Infidelity talk brings out fear and insecurity in people. That's normal and human. But that doesn't mean you understand someone else's life. The unwarranted certainty in these threads is exhausting but comes from a place of deep emotion, at least.
Anonymous wrote:Anonymous wrote:Anonymous wrote:Anonymous wrote:I do. My husband and I knew each other long before seriously dating and marrying (I was 35 when we got married, he was 42) and I knew who he was. He’s a great partner, we’re great friends, we’ve built a wonderful life together, and the agreement is: no long term affairs, no kids outside of our marriage, and wrap it up. I know he has dalliances when he travels and I really don’t care. I don’t feel a need to stray but know it would be okay for me to do so. It works for us.
This is our marriage too. Same rules, works for us. I bet there are lots out there who feel similarly. I assume many of those fidelity purists are newlyweds who can't fathom what a long term marriage with warts and all can look like.
I don't think fidelity purists, more like you couldn't stop your husband so this was the next best solution.
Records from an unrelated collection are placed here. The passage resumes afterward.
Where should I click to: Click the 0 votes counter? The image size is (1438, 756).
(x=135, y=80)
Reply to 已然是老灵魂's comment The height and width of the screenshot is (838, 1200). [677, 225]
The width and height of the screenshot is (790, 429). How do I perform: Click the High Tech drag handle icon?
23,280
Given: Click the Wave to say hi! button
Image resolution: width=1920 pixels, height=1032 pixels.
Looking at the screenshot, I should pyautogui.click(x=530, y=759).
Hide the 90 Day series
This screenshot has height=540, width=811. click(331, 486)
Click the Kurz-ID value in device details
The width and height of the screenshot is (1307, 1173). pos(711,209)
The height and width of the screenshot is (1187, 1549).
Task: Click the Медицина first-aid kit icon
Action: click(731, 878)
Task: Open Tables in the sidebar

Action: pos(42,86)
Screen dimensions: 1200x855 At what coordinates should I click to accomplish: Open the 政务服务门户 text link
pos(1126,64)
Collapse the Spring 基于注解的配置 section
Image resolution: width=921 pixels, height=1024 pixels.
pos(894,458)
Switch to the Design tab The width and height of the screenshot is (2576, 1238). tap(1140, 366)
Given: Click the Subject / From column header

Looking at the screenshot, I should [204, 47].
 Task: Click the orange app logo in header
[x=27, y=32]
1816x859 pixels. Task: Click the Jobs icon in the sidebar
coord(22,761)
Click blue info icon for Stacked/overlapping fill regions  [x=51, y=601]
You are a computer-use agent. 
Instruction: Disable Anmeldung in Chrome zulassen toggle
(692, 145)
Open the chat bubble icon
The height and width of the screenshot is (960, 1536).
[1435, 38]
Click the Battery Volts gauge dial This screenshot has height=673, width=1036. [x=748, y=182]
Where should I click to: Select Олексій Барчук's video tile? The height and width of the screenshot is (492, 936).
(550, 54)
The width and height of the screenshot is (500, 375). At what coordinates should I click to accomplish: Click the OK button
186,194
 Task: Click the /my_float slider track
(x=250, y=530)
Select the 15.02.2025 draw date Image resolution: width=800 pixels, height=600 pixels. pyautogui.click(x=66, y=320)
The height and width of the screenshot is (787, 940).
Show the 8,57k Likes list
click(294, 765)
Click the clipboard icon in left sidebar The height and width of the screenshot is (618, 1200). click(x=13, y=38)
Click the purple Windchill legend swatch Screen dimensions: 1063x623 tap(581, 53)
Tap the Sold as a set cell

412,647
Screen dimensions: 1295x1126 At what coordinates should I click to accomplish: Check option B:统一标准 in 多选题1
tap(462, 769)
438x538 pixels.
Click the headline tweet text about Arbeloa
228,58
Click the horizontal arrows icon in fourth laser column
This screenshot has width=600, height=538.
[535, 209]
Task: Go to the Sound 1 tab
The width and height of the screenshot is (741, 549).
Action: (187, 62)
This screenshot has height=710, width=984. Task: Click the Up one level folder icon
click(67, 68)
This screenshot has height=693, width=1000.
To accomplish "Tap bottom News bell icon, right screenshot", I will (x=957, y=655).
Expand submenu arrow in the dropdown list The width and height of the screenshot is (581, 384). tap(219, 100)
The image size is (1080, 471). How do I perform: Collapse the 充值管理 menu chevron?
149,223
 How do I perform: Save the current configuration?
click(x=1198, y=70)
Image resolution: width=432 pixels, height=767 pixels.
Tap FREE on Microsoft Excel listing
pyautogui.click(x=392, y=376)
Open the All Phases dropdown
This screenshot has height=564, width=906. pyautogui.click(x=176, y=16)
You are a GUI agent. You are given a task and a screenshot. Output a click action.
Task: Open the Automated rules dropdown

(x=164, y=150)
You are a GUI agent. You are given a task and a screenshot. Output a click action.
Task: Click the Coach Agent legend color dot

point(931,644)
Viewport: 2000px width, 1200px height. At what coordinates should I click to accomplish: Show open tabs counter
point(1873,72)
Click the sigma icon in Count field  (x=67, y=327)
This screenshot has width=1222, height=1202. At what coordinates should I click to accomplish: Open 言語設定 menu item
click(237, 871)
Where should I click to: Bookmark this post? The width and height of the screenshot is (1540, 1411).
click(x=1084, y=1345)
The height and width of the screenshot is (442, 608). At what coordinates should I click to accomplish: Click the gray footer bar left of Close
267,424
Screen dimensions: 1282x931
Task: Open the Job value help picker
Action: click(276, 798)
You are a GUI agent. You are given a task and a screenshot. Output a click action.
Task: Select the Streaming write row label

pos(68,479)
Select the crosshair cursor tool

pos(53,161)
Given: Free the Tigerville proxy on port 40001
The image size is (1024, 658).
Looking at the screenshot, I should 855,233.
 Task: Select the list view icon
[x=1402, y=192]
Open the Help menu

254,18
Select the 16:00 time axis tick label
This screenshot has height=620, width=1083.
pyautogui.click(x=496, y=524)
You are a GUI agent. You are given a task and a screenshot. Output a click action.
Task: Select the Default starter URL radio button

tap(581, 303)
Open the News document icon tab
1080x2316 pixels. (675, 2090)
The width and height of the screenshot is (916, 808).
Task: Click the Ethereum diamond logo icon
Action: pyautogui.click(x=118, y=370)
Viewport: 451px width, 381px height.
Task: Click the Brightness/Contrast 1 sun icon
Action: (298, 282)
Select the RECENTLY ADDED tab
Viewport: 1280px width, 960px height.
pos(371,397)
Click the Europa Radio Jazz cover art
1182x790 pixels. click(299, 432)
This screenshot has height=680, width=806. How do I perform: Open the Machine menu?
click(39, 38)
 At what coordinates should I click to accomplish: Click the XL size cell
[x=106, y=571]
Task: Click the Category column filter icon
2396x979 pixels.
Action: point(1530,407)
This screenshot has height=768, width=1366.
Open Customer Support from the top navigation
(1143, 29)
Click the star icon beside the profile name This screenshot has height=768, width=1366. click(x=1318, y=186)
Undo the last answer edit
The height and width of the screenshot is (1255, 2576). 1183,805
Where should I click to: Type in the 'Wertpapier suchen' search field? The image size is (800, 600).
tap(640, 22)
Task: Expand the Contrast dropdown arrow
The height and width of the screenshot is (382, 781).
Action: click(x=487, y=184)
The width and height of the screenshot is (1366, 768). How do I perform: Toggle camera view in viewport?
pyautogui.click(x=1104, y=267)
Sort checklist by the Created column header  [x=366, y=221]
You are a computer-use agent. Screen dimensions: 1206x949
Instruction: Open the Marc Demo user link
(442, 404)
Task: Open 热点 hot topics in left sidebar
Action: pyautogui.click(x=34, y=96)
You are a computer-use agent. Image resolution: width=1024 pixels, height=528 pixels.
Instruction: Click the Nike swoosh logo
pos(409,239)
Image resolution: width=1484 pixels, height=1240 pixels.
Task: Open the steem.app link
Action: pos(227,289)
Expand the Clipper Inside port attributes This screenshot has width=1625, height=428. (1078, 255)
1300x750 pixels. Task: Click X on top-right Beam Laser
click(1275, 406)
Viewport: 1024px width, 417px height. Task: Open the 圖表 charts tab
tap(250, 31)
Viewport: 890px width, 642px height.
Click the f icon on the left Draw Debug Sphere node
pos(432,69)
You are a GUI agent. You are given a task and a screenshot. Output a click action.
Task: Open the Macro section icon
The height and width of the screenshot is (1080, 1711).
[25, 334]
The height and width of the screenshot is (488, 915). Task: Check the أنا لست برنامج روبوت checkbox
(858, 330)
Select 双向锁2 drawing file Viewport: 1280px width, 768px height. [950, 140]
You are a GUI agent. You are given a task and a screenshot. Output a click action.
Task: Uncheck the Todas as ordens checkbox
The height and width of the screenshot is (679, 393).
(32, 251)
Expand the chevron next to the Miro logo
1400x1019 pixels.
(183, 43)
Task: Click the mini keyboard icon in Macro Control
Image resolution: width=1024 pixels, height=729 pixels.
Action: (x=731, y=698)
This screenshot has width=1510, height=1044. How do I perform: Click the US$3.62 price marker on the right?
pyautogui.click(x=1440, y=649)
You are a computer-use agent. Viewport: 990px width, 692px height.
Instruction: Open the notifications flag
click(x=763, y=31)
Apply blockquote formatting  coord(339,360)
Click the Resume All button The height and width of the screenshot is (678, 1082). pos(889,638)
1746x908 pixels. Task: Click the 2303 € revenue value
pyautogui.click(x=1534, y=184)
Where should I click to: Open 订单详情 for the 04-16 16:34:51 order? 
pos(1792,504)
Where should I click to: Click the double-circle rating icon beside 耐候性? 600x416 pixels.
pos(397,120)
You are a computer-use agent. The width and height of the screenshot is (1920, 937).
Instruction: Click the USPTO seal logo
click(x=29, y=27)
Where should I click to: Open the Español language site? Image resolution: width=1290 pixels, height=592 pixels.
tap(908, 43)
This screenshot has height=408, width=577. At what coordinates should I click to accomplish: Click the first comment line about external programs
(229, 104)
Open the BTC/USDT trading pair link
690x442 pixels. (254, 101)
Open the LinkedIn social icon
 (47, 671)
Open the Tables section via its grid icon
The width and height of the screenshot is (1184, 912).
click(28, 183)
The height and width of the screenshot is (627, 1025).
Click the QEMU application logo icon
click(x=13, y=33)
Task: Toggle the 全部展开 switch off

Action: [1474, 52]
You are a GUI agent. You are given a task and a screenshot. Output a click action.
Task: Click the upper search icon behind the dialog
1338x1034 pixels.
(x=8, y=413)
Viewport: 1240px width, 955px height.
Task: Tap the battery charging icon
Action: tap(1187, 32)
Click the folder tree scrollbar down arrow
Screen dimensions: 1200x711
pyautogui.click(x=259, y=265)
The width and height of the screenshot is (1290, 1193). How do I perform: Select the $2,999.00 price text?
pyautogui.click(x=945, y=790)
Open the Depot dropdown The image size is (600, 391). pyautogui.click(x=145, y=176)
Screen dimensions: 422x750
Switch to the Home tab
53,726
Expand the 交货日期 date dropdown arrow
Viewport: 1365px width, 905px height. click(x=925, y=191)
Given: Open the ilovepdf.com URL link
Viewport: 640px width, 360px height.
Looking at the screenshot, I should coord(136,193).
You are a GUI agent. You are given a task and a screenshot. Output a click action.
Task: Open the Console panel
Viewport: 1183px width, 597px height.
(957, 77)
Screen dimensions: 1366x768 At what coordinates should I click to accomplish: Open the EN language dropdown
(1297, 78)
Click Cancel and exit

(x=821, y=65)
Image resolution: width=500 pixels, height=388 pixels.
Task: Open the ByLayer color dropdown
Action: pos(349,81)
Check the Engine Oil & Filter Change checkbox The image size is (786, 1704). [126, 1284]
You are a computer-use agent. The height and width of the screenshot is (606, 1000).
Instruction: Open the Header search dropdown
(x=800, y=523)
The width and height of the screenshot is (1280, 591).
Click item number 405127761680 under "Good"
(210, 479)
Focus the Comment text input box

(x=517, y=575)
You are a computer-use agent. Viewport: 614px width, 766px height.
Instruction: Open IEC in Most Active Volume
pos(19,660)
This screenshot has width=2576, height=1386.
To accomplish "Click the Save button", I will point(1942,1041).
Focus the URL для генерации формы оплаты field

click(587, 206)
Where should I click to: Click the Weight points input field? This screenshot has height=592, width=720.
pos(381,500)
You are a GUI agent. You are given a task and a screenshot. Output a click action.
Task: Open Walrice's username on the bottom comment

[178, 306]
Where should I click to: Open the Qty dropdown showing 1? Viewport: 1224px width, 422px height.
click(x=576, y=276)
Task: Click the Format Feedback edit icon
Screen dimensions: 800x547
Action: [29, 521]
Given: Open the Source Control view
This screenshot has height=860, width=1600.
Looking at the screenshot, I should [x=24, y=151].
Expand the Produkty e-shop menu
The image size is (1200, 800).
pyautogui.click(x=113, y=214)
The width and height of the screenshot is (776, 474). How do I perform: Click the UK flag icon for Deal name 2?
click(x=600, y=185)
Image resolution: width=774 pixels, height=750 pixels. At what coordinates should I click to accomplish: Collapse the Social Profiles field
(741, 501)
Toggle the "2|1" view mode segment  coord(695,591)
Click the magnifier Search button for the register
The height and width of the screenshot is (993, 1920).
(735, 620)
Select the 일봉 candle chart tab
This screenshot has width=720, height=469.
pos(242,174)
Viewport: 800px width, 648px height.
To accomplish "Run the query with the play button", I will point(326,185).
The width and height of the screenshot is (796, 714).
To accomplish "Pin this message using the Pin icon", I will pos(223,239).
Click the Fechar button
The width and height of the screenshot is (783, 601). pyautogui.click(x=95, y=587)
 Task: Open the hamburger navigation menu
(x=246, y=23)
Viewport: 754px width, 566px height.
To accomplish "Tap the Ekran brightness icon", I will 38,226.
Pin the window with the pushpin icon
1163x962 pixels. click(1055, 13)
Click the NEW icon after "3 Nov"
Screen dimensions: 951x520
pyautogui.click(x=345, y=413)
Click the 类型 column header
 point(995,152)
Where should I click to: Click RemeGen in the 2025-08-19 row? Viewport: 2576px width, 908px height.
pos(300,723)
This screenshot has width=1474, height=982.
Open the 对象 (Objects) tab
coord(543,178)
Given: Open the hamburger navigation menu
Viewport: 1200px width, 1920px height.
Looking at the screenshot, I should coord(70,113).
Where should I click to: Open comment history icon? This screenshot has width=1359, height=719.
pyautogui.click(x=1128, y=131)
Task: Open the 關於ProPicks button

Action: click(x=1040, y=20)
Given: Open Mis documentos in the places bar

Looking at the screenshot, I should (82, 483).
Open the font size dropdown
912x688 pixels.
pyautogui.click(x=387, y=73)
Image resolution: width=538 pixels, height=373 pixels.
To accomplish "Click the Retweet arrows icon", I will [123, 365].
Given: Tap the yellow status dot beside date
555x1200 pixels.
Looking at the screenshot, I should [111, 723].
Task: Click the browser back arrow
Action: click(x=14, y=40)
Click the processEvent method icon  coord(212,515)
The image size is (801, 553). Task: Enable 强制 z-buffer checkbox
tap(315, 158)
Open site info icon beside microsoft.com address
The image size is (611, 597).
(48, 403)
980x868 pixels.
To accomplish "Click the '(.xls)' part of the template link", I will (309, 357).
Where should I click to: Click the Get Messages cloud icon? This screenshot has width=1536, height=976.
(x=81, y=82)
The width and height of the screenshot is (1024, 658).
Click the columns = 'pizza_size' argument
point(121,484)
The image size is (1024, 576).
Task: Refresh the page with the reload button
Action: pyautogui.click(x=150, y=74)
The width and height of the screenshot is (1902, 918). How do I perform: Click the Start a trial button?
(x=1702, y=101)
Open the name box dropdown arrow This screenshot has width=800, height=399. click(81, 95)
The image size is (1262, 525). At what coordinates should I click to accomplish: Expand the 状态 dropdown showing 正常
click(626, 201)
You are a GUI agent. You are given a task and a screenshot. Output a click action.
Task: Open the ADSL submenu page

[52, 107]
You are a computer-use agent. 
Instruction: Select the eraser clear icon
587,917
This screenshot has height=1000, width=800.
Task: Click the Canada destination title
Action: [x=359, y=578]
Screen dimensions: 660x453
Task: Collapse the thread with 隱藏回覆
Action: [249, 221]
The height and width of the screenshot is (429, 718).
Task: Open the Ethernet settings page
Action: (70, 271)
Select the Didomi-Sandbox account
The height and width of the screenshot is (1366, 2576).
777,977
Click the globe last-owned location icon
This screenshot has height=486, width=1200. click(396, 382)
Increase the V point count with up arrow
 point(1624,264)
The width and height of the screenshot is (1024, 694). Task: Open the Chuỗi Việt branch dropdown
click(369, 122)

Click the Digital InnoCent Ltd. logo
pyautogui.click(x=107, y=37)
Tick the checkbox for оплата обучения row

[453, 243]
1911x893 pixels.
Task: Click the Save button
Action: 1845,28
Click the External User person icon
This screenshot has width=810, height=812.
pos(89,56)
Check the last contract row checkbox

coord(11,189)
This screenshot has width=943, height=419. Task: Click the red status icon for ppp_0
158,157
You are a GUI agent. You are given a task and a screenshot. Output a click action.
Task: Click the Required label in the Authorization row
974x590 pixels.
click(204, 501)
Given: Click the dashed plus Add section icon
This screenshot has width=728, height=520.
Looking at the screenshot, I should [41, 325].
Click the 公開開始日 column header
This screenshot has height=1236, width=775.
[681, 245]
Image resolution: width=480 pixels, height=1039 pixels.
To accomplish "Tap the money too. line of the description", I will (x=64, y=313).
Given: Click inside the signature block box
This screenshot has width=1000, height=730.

An excuse of acceptance to keep your family under one roof. All good until he finds someone else, or does get someone pregnant.
NP. My husband did get his AP pregnant and while there was quite a bit of unpleasantness around that, we are still married.
Anonymous wrote:Anonymous wrote:Anonymous wrote:Anonymous wrote:Anonymous wrote:Anonymous wrote:I do. My husband and I knew each other long before seriously dating and marrying (I was 35 when we got married, he was 42) and I knew who he was. He’s a great partner, we’re great friends, we’ve built a wonderful life together, and the agreement is: no long term affairs, no kids outside of our marriage, and wrap it up. I know he has dalliances when he travels and I really don’t care. I don’t feel a need to stray but know it would be okay for me to do so. It works for us.
This is our marriage too. Same rules, works for us. I bet there are lots out there who feel similarly. I assume many of those fidelity purists are newlyweds who can't fathom what a long term marriage with warts and all can look like.
I don't think fidelity purists, more like you couldn't stop your husband so this was the next best solution. An excuse of acceptance to keep your family under one roof. All good until he finds someone else, or does get someone pregnant.
NP. My husband did get his AP pregnant and while there was quite a bit of unpleasantness around that, we are still married.
You are married to a cheater who had kids outside of the marriage who has no problem exposing you to potential illness and in that vein no problem depriving your kids from their mother should you contract an illness resulting in your death. But yay you're still married!
LOL you're SO invested in telling perfect strangers you know all about them. So dramatic.